Entrées enregistrées:
※

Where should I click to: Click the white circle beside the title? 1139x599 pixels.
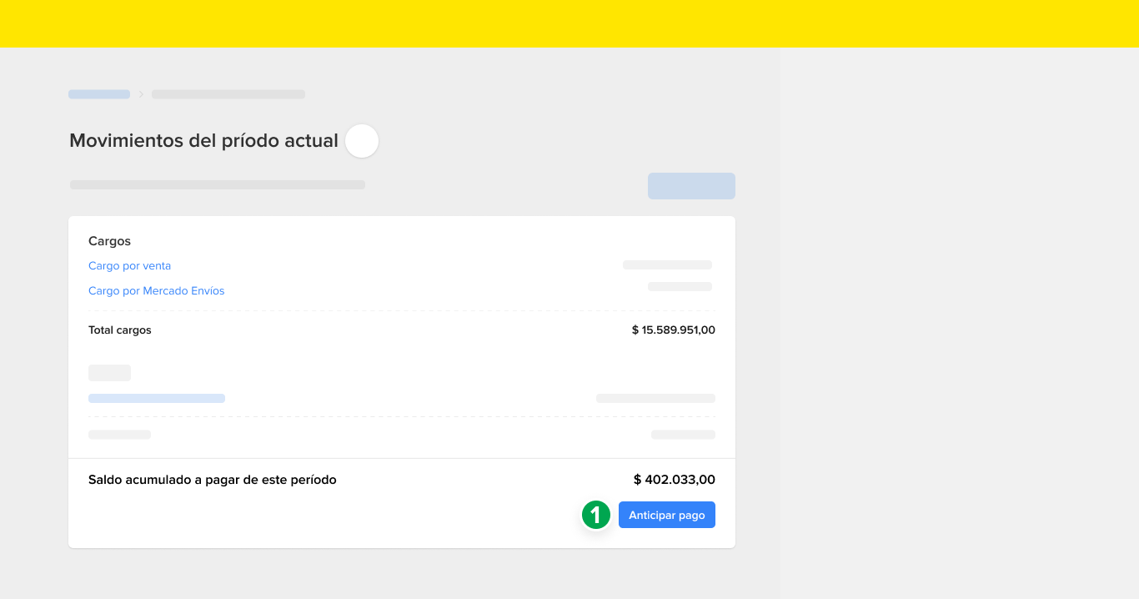tap(362, 141)
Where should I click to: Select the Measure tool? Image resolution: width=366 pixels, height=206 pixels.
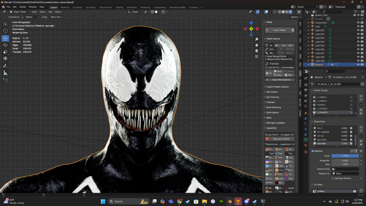[5, 73]
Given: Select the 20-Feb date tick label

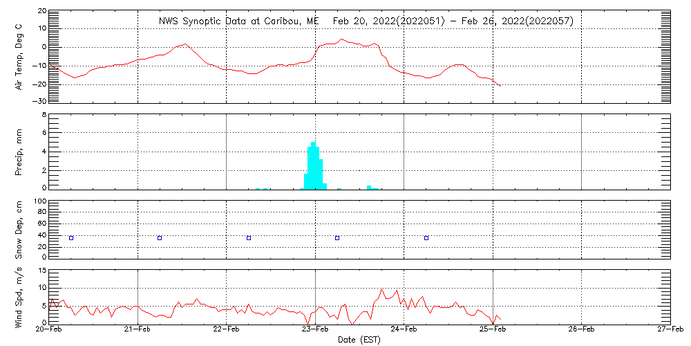Looking at the screenshot, I should (x=50, y=331).
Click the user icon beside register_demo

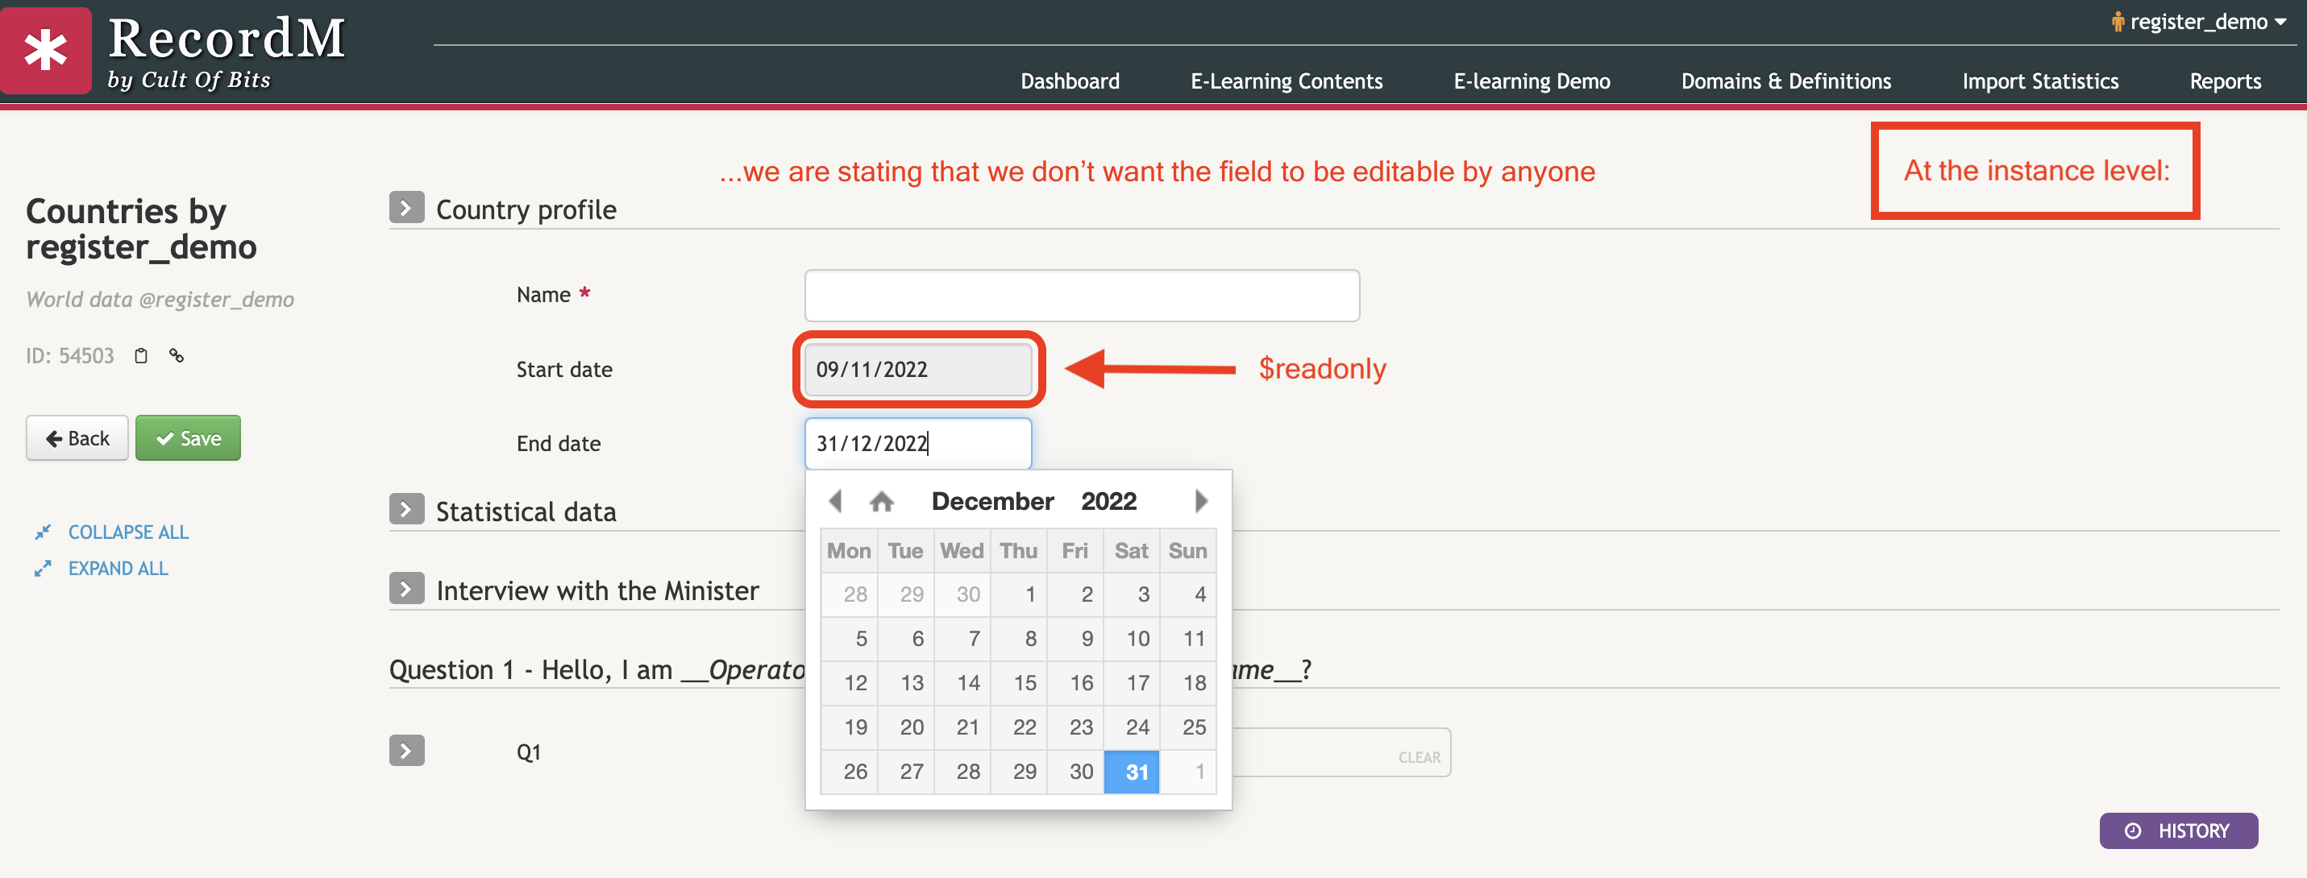2119,21
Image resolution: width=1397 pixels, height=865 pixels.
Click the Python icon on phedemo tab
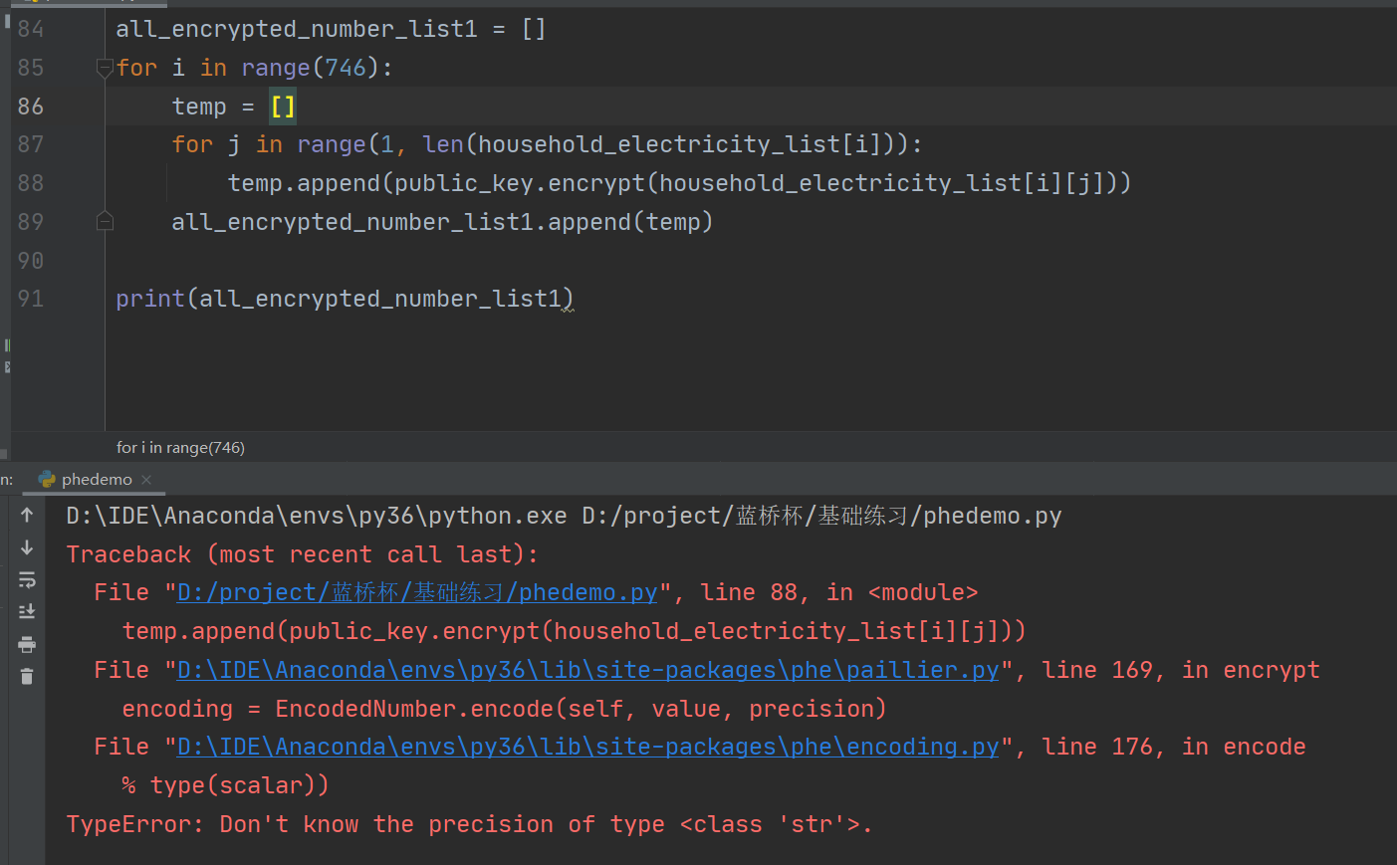point(47,479)
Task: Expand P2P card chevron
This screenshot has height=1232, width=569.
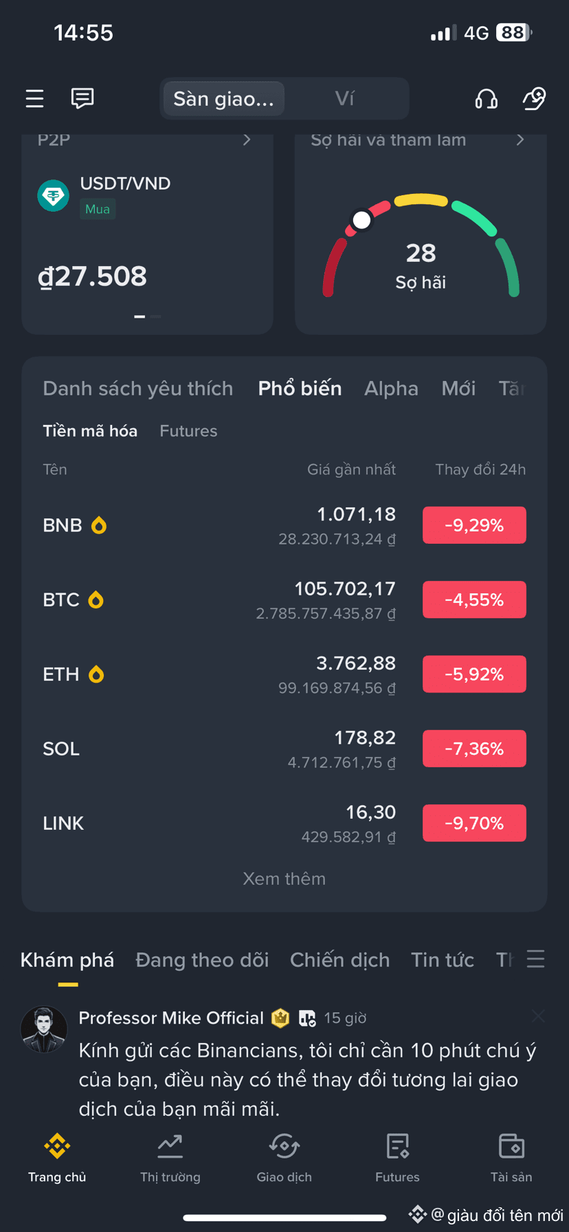Action: click(x=247, y=140)
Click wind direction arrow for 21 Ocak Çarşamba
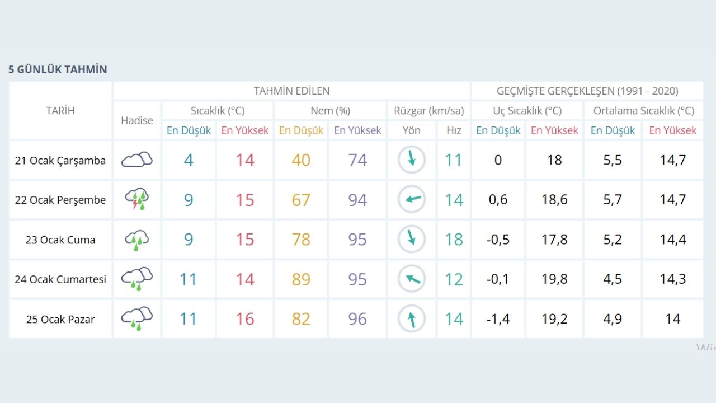The width and height of the screenshot is (716, 403). click(x=412, y=160)
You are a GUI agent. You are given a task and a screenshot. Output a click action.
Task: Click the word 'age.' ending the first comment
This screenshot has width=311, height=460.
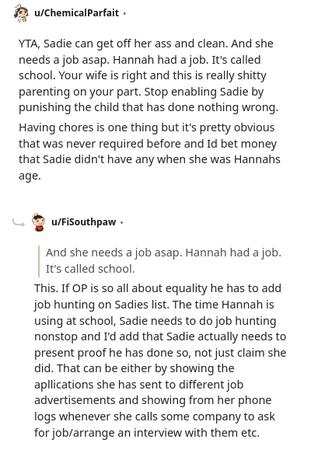(30, 176)
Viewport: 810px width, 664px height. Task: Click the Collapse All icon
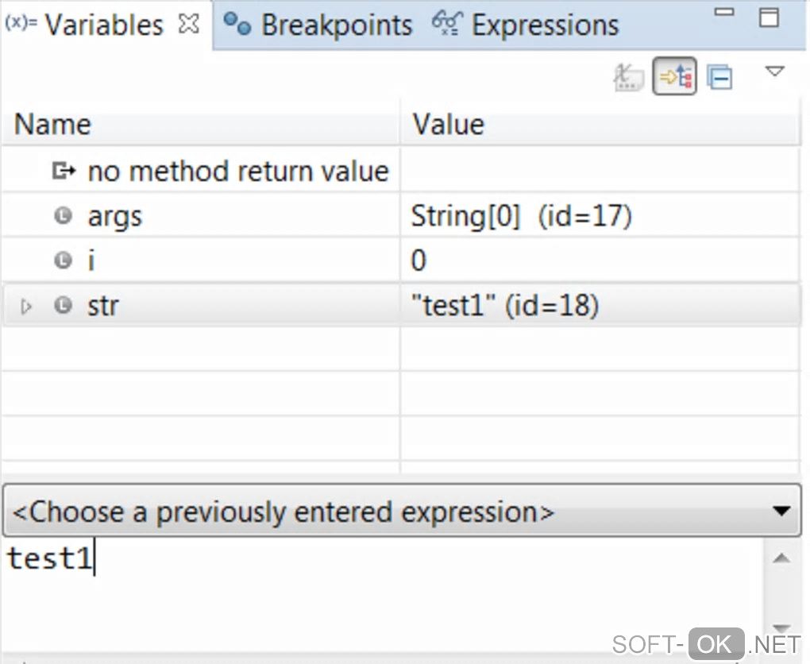(720, 77)
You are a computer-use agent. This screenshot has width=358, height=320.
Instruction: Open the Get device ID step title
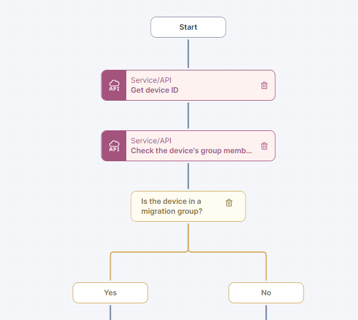click(x=155, y=90)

※

**PROBLÈME POSÉ**:
Présentez toutes les lignes des entrées ci-dessus sous forme de tableau Markdown à deux colonnes, « Numéro » et « Ligne », en omettant les lignes vides. Laissez les images de côté dans votre réponse.

**RÉPONSE FINALE**:
| Numéro | Ligne |
|---|---|
| 1 | Where should I click to: Click the white circle beside the title? 1139x599 pixels. |
| 2 | tap(362, 141) |
| 3 | Where should I click to: Select the Measure tool? Image resolution: width=366 pixels, height=206 pixels. |
| 4 | [5, 73] |
| 5 | Given: Select the 20-Feb date tick label |
| 6 | Looking at the screenshot, I should (x=50, y=331). |
| 7 | Click the user icon beside register_demo |
| 8 | 2119,21 |
| 9 | Image resolution: width=1397 pixels, height=865 pixels. |
| 10 | Click the Python icon on phedemo tab |
| 11 | point(47,479) |
| 12 | Task: Expand P2P card chevron |
| 13 | This screenshot has height=1232, width=569. |
| 14 | Action: click(x=247, y=140) |
| 15 | Click wind direction arrow for 21 Ocak Çarşamba |
| 16 | The width and height of the screenshot is (716, 403). click(x=412, y=160) |
| 17 | You are a GUI agent. You are given a task and a screenshot. Output a click action. |
| 18 | Task: Click the word 'age.' ending the first comment |
| 19 | This screenshot has width=311, height=460. |
| 20 | (30, 176) |
| 21 | Viewport: 810px width, 664px height. Task: Click the Collapse All icon |
| 22 | (720, 77) |
| 23 | You are a computer-use agent. This screenshot has width=358, height=320. |
| 24 | Instruction: Open the Get device ID step title |
| 25 | click(x=155, y=90) |